D(-)-Phenylglycinamide
[CAS# 6485-67-2]

Identification

• Classification: Biochemical >> Amino acids and their derivatives >> Glycine derivatives
• Name: D(-)-Phenylglycinamide
• Synonyms: (2R)-2-amino-2-phenylacetamide
• Protein Sequence: X
• Molecular Formula: C₈H₁₀N₂O
• Molecular Weight: 150.18
• CAS Registry Number: 6485-67-2
• EC Number: 420-370-0
• SMILES: C1=CC=C(C=C1)[C@H](C(=O)N)N

Properties

• Density: 1.2±0.1 g/cm³, Calc.^*
• Melting point: 125-129 ºC
• alpha: -48.5 º (c=0.55, EtOH)
• Index of Refraction: 1.588, Calc.^*
• Boiling Point: 322.8±35.0 ºC (760 mmHg), Calc.^*
• Flash Point: 149.0±25.9 ºC, Calc.^*

^* Calculated using Advanced Chemistry Development (ACD/Labs) Software.

Safety Data

• Hazard Symbols: GHS07 Warning
• Hazard Statements: H317-H319
• Precautionary Statements: P261-P264+P265-P272-P273-P280-P302+P352-P305+P351+P338-P321-P333+P317-P337+P317-P362+P364-P501

Hazard Classification

Hazard	Class	Category Code	Hazard Statement
Eye irritation	Eye Irrit.	2	H319
Skin sensitization	Skin Sens.	1	H317

Discovory and Applicatios

D(-)-Phenylglycinamide, an amide derivative of phenylglycine, is an organic compound characterized by the molecular formula C8H10N2O. This compound is notable for its chirality, with the D(-) designation indicating its specific optical isomer. D(-)-Phenylglycinamide has garnered interest in various fields due to its potential applications in pharmaceuticals and biochemistry.

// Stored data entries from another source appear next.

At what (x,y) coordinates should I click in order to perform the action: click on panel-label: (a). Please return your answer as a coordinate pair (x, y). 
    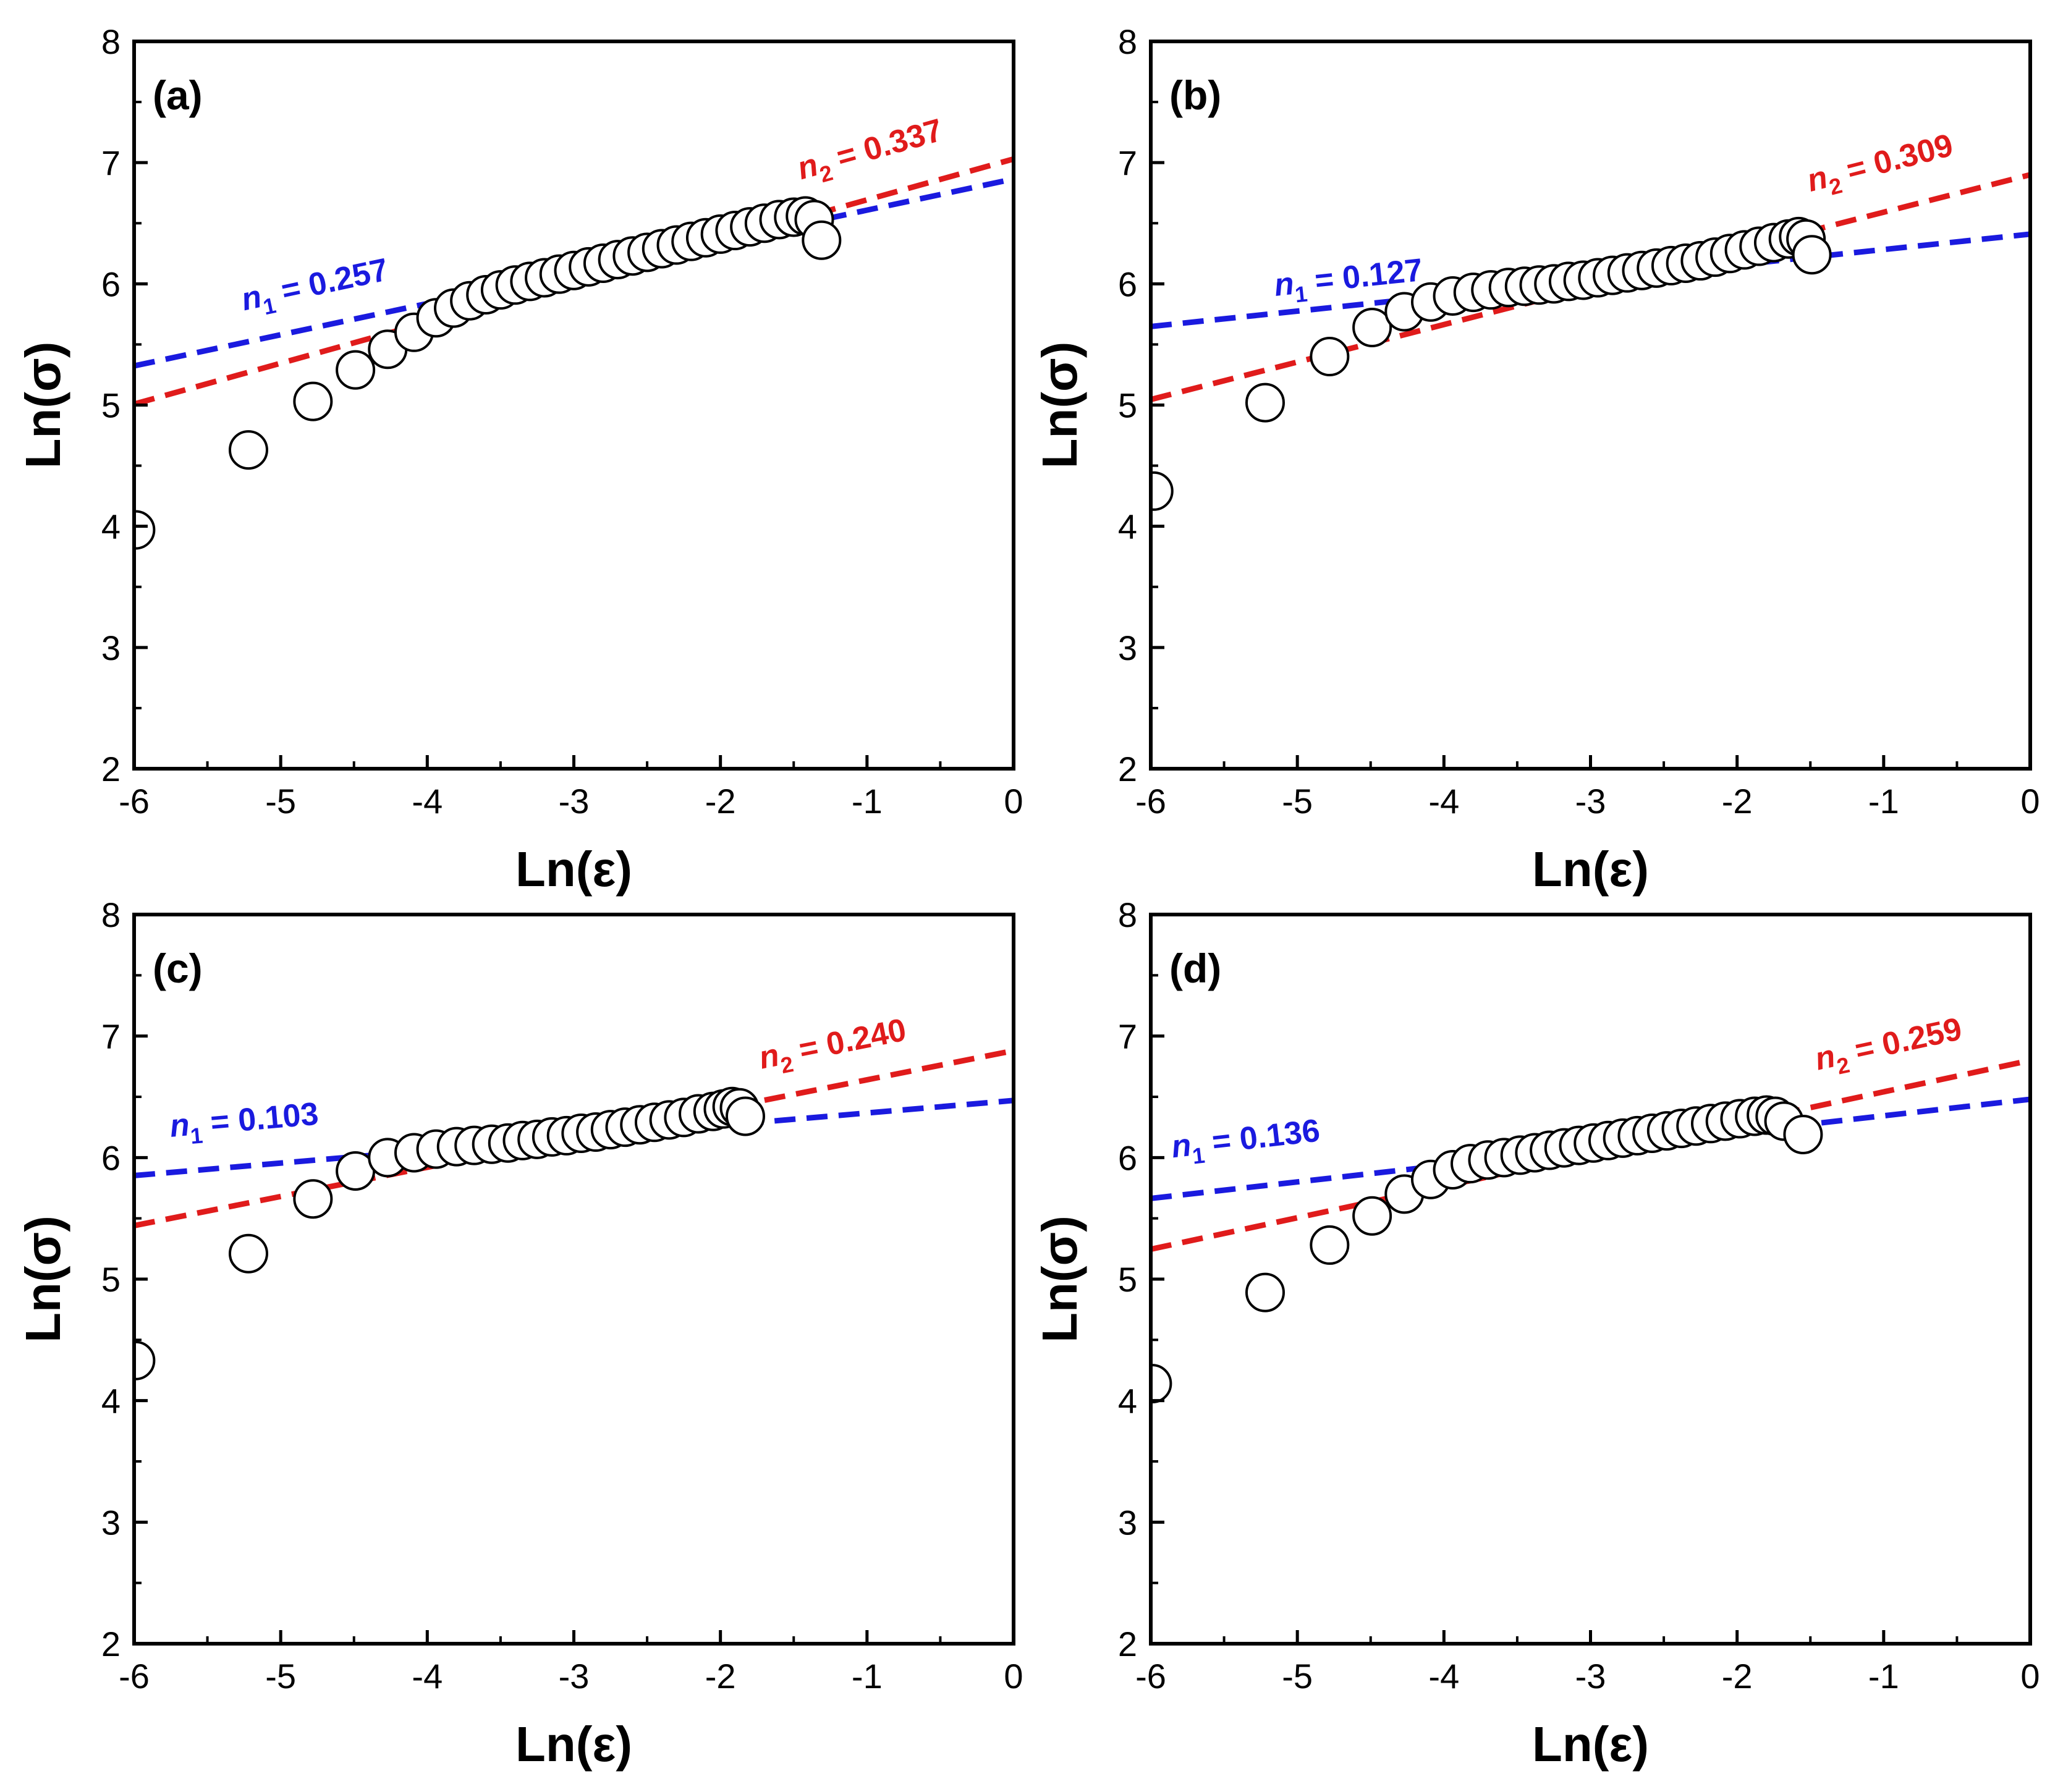
    Looking at the image, I should click on (178, 95).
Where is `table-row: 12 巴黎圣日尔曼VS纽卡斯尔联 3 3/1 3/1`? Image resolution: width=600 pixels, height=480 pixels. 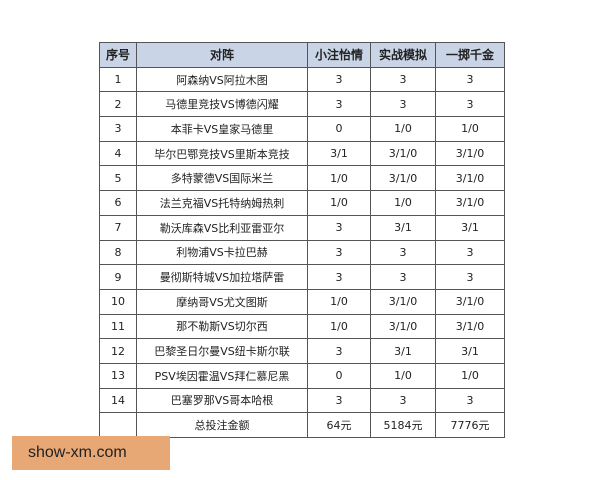 table-row: 12 巴黎圣日尔曼VS纽卡斯尔联 3 3/1 3/1 is located at coordinates (302, 351).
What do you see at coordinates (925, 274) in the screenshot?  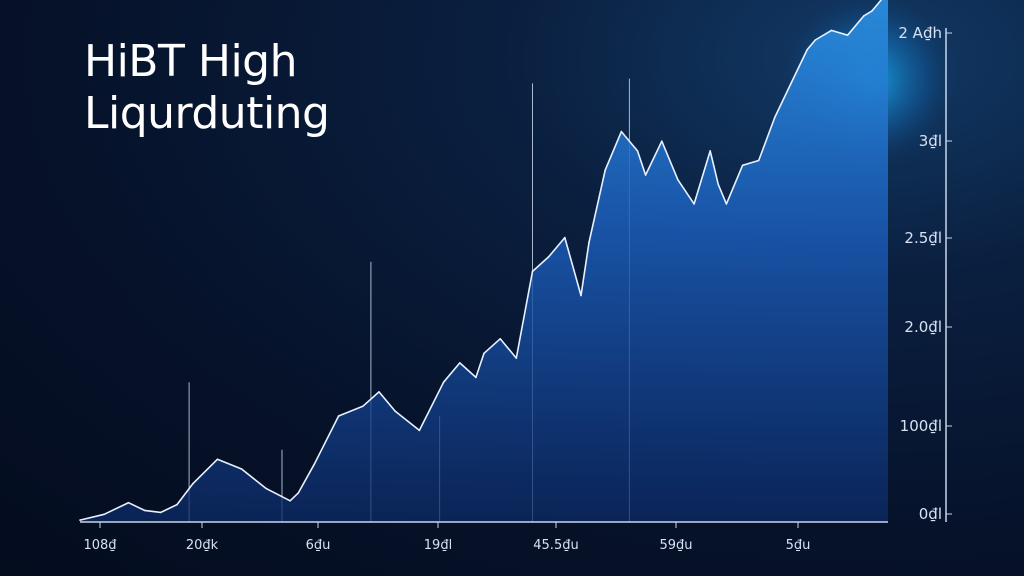 I see `y-axis-ticks: 0₫l 100₫l 2.0₫l 2.5₫l 3₫l 2 A₫h` at bounding box center [925, 274].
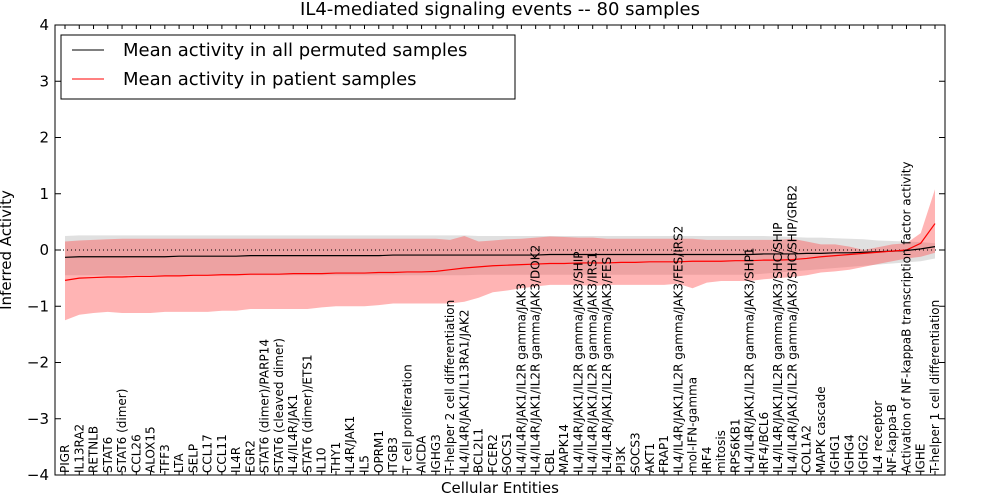 The height and width of the screenshot is (500, 1000). I want to click on x-category-label: IL4/IL4R/JAK1/IL2R gamma/JAK3/FES, so click(607, 365).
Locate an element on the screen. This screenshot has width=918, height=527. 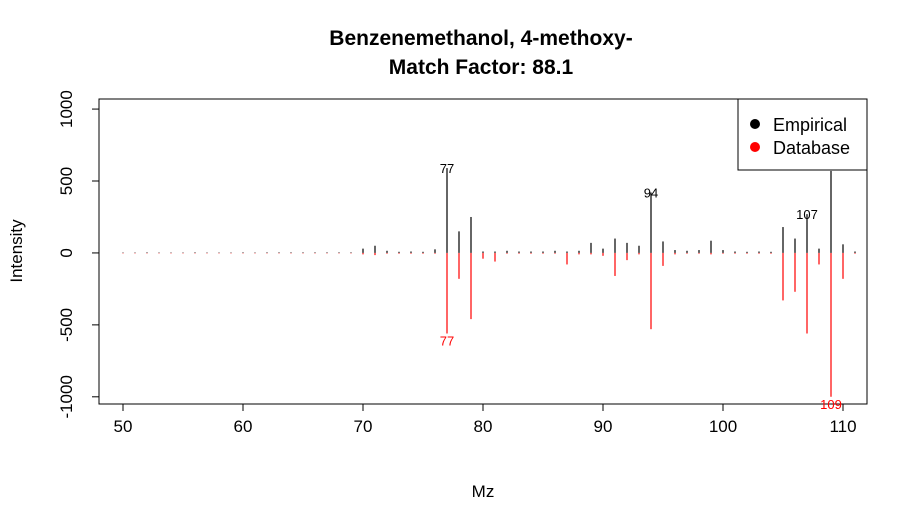
chart-subtitle: Match Factor: 88.1 is located at coordinates (482, 68).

The discovery of D(-)-phenylglycinamide is rooted in the study of amino acids and their derivatives, which became prominent in the late 19th and early 20th centuries. Phenylglycine itself was first synthesized by the German chemist Hermann Emil Fischer in the 1880s during his investigations into amino acids and proteins. The transformation of phenylglycine into its amide form, D(-)-phenylglycinamide, involves a straightforward chemical reaction where phenylglycine is reacted with an amine or ammonia. This synthesis paved the way for further exploration of the compound's properties and its potential applications.

D(-)-Phenylglycinamide has been studied for its role in drug synthesis and development. It serves as a valuable intermediate in the production of various pharmaceuticals, particularly those targeting neurological disorders. Research has indicated that compounds derived from D(-)-phenylglycinamide may influence neurotransmitter systems, suggesting potential therapeutic benefits in treating conditions such as depression and anxiety. The ability to modify the compound's structure opens avenues for designing new medications with improved efficacy and specificity.

The chiral nature of D(-)-phenylglycinamide is particularly important in the pharmaceutical industry, where the activity of drug molecules can be highly dependent on their stereochemistry. The compound is often used as a chiral building block in the synthesis of enantiomerically pure drugs. This aspect of D(-)-phenylglycinamide is critical for developing pharmaceuticals that interact selectively with biological targets, thereby enhancing therapeutic effects and reducing side effects.

In addition to its applications in drug development, D(-)-phenylglycinamide is used in various chemical reactions and syntheses in organic chemistry. Its structural features enable it to participate in a range of chemical transformations, making it a versatile intermediate in the synthesis of more complex organic molecules. Researchers utilize D(-)-phenylglycinamide in laboratory settings to explore new synthetic pathways and to develop novel compounds with desired biological activities.

D(-)-Phenylglycinamide has also been explored for its potential use in biochemical research. Its ability to mimic certain biological substrates allows it to serve as a tool for studying enzyme mechanisms and metabolic pathways. By incorporating D(-)-phenylglycinamide into experimental designs, researchers can gain insights into the roles of amino acids and their derivatives in biological systems.

Despite its promising applications, safety precautions are essential when handling D(-)-phenylglycinamide. Like many organic compounds, it should be used with care in laboratory settings, with appropriate safety measures to minimize exposure risks. Following standard laboratory practices, including the use of personal protective equipment and proper waste disposal, is crucial.

In summary, D(-)-phenylglycinamide is a significant compound with a rich history of discovery and diverse applications in pharmaceuticals, organic synthesis, and biochemical research. Its unique properties and potential therapeutic benefits continue to inspire research, highlighting its relevance in modern science and medicine.